## Work to complete
Look through the material below. Copy every line with the string "page" in it.

BEGIN

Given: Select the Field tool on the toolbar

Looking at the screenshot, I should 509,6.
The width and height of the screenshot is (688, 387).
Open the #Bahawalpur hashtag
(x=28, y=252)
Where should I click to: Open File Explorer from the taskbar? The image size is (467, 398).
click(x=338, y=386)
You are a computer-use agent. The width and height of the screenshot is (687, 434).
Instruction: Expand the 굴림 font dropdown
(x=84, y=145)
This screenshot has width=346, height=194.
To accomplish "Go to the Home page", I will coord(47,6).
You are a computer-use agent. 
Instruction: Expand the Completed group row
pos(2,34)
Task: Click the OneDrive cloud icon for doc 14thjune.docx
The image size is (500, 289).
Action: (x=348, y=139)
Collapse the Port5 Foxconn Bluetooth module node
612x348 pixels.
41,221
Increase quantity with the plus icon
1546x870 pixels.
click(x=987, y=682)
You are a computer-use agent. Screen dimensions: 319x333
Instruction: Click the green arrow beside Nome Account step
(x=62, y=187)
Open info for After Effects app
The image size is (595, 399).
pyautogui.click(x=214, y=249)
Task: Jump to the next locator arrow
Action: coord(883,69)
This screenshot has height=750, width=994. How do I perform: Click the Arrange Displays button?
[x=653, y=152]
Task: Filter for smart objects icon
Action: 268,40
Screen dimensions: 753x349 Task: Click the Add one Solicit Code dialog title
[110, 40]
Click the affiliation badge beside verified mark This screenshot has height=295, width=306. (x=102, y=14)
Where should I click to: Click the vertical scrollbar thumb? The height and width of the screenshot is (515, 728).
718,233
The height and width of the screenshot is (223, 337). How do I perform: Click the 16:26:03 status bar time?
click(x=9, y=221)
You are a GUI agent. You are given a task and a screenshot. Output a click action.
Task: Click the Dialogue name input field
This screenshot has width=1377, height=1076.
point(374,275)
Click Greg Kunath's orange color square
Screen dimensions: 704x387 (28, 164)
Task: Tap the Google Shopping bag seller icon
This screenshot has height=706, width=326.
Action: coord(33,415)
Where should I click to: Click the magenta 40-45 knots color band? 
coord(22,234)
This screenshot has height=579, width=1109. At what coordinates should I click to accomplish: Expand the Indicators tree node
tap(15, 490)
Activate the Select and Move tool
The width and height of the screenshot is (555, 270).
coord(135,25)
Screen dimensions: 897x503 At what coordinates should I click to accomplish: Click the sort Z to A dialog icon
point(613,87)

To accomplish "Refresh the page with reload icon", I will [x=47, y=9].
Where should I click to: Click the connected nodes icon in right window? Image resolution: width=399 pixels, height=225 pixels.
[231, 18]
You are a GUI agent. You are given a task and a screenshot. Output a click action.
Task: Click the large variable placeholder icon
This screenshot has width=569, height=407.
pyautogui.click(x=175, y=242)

END

## Solution
To accomplish "Go to the Home page", I will coord(47,6).
To accomplish "Refresh the page with reload icon", I will [x=47, y=9].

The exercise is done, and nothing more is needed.